We caught the boat to the mainland so we could use the internet at the Beach Bar which also serves great coffee and lunch. After lunch, it was time to go back and do some more snorkelling. I found Nemo’s cousin, who was madly protecting young ones in the soft coral that they love. Before we knew it, it was dinner time again. We felt a mild after shock to the earthquake during the night.
It was time to move on again, and to our surprise, Worawia Resort was almost next door to the Beach bar. We make it a habit of moving just next door. The place was gorgeous, with a pool and cute fully self contained bungalows. They had a cute dog called Snoopy who always came to say hello and wanted a pat. After dumping our bags we
drove into Vila for lunch and to get a few supplies. Unfortunately, it was after 12.00pm which means you can’t buy alcohol until Monday morning – so no cheap beer.
We went to the Mele Cascades in the afternoon and the weather was a bit overcast which made it more pleasant for the walk to the top. It was as beautiful as ever and we went for a swim in one of the middle pools as the top was full of young noisy Aussies. It was very refreshing and the swim cooled us down for the walk back to the car.
We ordered dinner at the resort which was brought to our room that night. It was the best piece of steak so far! The owners are lovely people and make sure we had everything we wanted. There was an older Brisbane couple next to us on one side and a mob of young noisy kids on the other side, but they soon were quiet later that night thank goodness. However the guy from Brisbane snored so loud, it sounded like a horse snorting and finishing off with a gasping sound.
We were pleasantly
surprised to have breakfast supplied to the room in the morning. I’ll never get sick of tropical fruit and juice in the mornings. There was an unusual fruit called soursop which tasted like fruit salad with a hint of coconut and was soft, white and mushy – very nice! Since it was Sunday, we decided to drive around the whole Island.
We stopped off at the place we wanted to stay at (Havannah Eco Lodge) but it was fully booked. It looked great and that will definitely be on the cards next time we visit. A little up the road was a really upmarket hotel called The Havannah. We decided to stop and have lunch there. It was a real treat, fancy and divine food. I believe the rooms or bungalows were $700 per night!
Moving on from there, we passed the old military dumping ground where loads of stuff was dumped into the sea. There was another massive resort being built further towards the top of the island and many blocks for sale.
Coming down the other side of the island took us past the famous Blue Lagoon again, and a fabulous beach called Eton Beach.

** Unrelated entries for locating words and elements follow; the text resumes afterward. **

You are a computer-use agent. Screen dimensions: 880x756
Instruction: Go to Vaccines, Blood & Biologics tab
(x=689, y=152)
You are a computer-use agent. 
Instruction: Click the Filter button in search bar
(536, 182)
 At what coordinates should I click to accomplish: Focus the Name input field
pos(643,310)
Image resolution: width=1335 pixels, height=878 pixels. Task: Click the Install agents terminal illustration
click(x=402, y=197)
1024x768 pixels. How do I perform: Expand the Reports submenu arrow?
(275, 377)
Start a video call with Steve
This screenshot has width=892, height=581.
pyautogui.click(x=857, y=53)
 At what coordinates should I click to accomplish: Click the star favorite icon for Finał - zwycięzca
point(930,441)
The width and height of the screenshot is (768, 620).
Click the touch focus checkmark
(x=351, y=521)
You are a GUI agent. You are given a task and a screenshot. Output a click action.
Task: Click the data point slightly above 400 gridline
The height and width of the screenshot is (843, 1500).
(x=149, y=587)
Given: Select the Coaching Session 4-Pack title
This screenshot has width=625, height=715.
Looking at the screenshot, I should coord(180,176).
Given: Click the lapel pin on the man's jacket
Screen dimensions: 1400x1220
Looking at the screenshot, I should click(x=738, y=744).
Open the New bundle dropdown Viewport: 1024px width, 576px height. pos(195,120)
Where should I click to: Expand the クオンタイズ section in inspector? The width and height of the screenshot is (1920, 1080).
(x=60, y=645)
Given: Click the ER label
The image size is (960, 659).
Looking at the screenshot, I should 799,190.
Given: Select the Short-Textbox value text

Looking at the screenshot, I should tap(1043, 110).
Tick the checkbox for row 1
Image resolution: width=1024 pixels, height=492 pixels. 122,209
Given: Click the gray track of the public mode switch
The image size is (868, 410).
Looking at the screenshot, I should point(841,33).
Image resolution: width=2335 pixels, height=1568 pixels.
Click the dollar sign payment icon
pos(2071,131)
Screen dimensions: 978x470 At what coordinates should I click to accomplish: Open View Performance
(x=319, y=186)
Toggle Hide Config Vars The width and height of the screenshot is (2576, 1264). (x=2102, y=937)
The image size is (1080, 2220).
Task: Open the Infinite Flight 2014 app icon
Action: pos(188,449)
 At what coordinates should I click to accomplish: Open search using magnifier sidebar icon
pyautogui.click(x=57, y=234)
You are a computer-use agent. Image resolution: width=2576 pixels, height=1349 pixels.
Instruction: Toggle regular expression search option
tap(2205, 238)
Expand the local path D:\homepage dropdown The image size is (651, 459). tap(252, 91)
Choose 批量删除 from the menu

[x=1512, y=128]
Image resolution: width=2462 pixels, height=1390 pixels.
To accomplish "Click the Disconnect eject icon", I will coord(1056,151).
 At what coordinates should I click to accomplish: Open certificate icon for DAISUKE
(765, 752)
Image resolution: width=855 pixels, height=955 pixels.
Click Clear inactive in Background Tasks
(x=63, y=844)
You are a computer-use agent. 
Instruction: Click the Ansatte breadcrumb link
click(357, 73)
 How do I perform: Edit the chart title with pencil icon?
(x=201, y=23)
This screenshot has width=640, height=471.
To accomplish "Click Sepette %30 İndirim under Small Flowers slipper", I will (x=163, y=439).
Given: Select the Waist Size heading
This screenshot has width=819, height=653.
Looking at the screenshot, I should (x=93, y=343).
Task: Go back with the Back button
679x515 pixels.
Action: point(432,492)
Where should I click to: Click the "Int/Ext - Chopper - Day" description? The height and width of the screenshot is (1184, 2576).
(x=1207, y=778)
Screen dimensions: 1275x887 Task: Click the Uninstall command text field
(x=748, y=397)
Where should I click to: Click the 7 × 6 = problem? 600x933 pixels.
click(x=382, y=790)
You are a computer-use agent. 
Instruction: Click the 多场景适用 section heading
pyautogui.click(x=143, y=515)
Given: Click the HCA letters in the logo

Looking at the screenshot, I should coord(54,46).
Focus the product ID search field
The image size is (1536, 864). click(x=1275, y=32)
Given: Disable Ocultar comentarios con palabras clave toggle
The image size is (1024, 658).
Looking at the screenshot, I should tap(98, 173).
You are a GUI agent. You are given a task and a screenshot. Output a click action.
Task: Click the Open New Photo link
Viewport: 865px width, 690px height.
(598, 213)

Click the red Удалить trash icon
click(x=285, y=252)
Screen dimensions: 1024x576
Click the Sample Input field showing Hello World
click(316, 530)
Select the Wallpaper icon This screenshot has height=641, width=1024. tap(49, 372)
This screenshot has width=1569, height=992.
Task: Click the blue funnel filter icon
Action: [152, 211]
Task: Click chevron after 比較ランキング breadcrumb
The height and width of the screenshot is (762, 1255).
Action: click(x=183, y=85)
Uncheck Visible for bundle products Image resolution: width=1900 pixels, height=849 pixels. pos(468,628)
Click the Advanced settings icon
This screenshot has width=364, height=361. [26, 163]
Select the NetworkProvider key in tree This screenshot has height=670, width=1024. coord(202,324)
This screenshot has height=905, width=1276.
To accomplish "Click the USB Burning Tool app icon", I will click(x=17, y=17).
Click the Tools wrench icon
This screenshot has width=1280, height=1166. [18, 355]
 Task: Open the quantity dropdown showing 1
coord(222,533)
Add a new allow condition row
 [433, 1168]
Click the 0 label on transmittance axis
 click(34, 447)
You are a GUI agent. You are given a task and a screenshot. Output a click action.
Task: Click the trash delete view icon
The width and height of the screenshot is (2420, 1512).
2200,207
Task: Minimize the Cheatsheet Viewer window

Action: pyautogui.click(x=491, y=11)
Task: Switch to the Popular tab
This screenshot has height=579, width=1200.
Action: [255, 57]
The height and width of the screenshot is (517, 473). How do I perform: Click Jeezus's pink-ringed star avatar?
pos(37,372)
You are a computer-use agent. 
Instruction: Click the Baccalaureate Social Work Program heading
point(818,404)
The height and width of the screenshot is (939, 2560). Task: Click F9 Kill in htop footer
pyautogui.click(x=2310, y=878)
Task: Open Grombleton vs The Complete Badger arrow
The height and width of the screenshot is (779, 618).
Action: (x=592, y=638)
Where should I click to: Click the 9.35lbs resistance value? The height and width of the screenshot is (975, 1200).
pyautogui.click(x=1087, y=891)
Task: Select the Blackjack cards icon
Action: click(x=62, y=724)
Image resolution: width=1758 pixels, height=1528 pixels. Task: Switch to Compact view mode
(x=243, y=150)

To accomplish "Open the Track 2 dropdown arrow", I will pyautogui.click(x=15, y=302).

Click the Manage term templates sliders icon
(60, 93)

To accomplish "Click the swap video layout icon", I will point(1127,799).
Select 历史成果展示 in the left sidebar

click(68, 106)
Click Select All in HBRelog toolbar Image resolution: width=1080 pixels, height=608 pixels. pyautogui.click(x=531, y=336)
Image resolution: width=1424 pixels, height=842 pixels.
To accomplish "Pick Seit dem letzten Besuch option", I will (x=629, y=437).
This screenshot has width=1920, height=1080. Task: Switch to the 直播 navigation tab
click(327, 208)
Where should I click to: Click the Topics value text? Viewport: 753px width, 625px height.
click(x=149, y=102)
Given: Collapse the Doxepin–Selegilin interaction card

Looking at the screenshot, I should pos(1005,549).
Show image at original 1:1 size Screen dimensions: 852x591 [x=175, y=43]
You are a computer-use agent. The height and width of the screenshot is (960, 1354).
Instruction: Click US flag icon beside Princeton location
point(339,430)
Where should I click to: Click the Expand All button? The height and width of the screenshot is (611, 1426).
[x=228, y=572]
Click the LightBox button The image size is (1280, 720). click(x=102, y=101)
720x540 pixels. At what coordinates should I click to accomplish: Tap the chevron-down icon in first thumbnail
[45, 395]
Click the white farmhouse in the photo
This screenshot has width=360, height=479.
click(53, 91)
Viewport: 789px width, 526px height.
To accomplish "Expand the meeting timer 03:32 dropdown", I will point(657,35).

It was a stunning sheltered cove where a lot of the locals come for a Sunday picnic. Further around, led us back to Pt Vila. We stopped at a place called The Saloon Bar and Grill for a nice steak.
After another night of our neighbours loud snoring, we moved back to Vila, to a great hotel called The Olympic. It was definitely the best in Vila so far, quiet, cool and comfortable with an affordable price tag. Phil went to see Boma at the Fire Station and I did a bit of window shopping. We have been trying to get to Iririkki Island for a while so we went across on the ferry and had happy hour in a very fancy area, and dinner in a fancy restaurant called The Watermark. The food was delicious and it was ok to pretend that we were rich for a while but I was glad that we were going back to our comfortable cheap hotel and not paying $500 per night.
Another lovely day in Paradise and Phil went to the embassy to see if he could talk to someone there about help for
the fire brigade, but as usual a quick fob off and we might get back to you next day. We made the most of the views and had a beer at the Nambawan Café and watched the sun go down. Last dinner in Vanuatu had to be the great Japanese at the Kanpai restaurant again– yummy!